Nick Virk is a London based freelance filmmaker and producer who has worked for Tate Exchange. Virk studied English Literature at university but decided to push ahead with their passion for filmmaking: “Everything I have learned has been self-taught. Through watching and observing films, I feel this intrinsic understanding and knowledge of how to create. And I tried to trust that in my craft.” And this trust has not just been informed by Virk’s identity as a queer South-Asian, but also: “my life experience, what I have gone through, what I have seen in the world, and the stories that I feel I want to tell have not been told.”
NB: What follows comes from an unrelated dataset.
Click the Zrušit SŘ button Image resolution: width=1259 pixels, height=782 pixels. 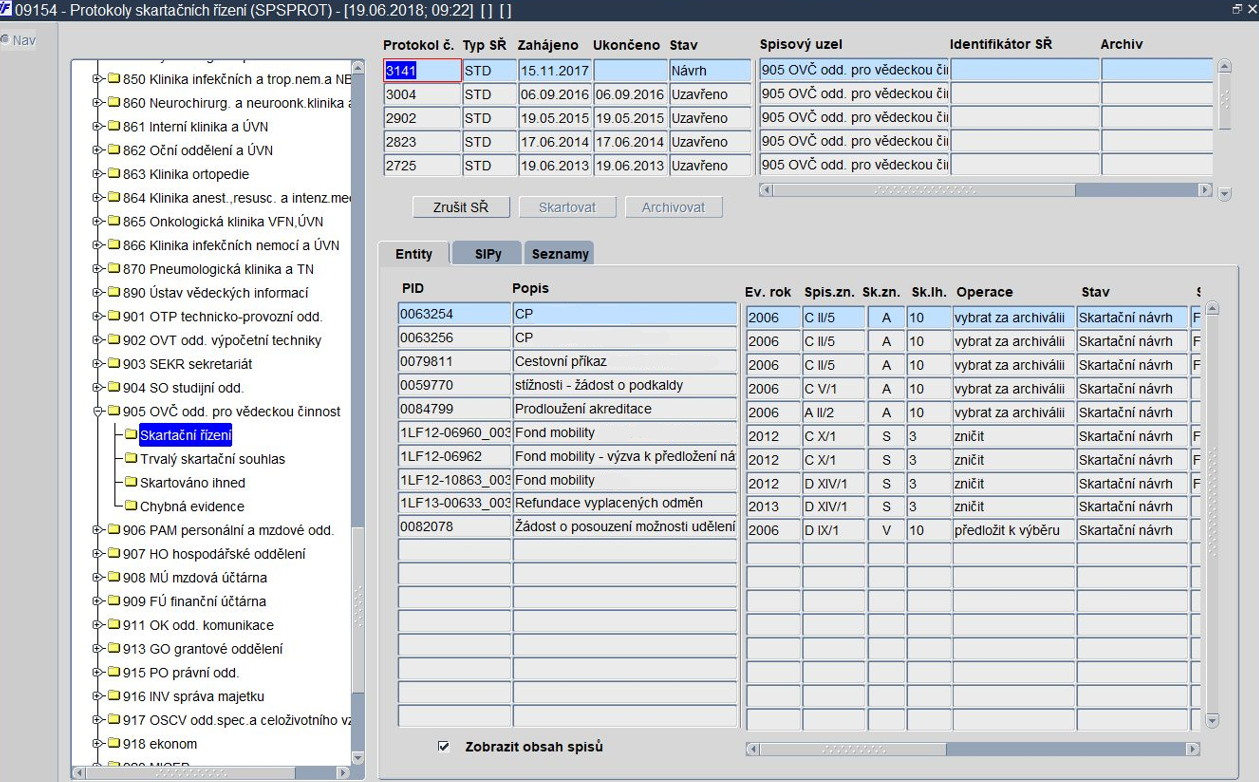tap(461, 207)

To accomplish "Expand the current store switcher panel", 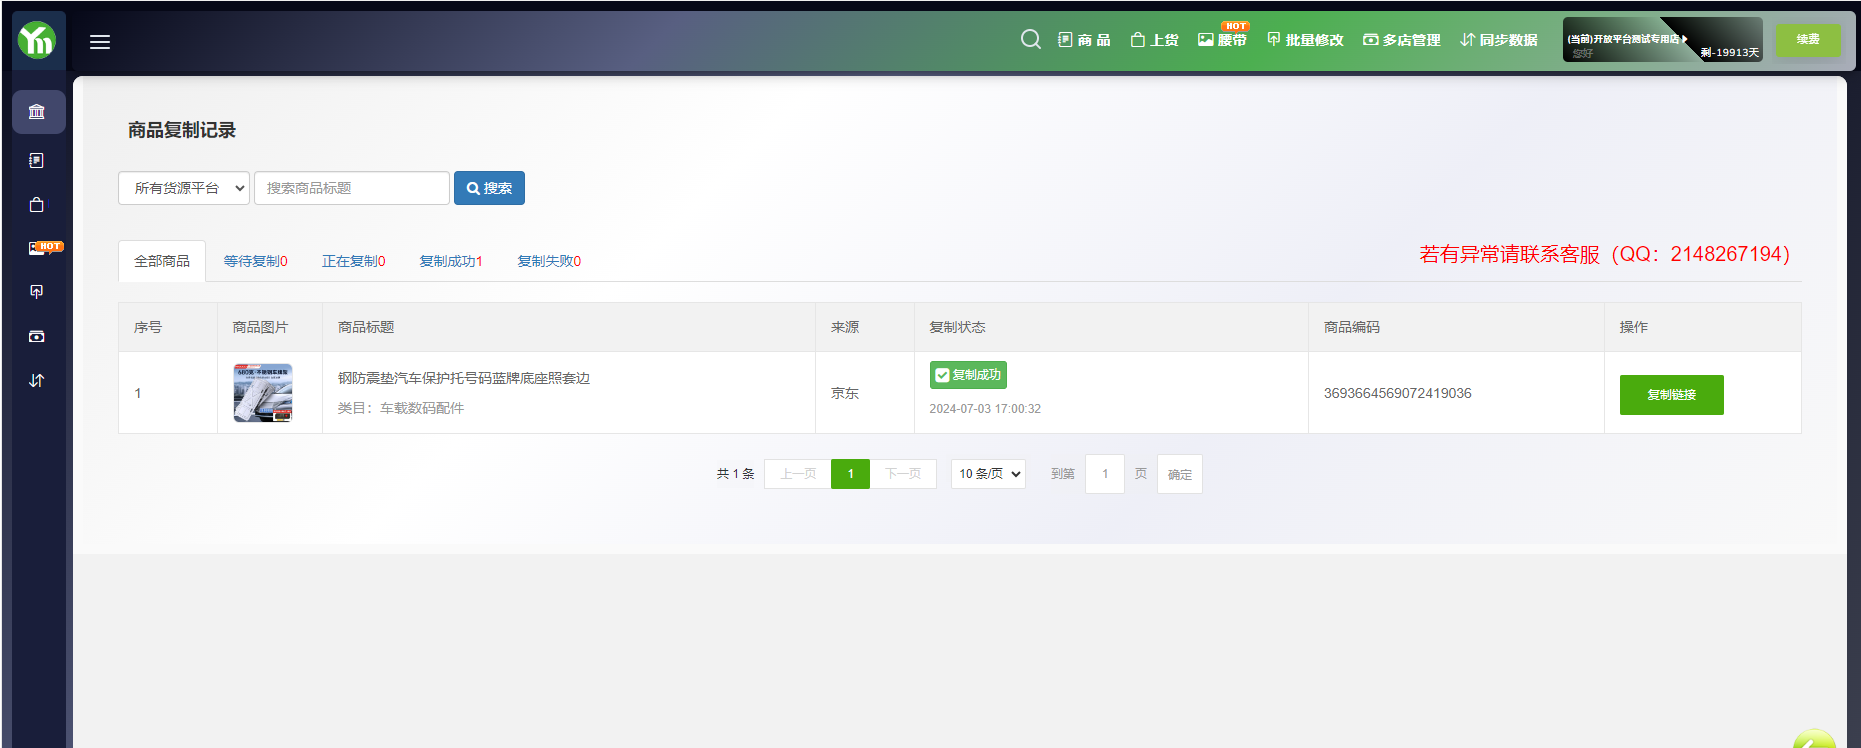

Responding to the question of whether or not they identify as being a changemaker, Virk says: “What I do think I’m facing at the moment is a cultural time when white people have understood that they need to bring in more voices. But they are the gatekeeper essentially.” Ultimately this affects the creative freedom Virk expresses through their filmmaking: “There are always conditions attached to that environment. Conditions that mean that my art form has to become palatable to their gaze for them to understand it.”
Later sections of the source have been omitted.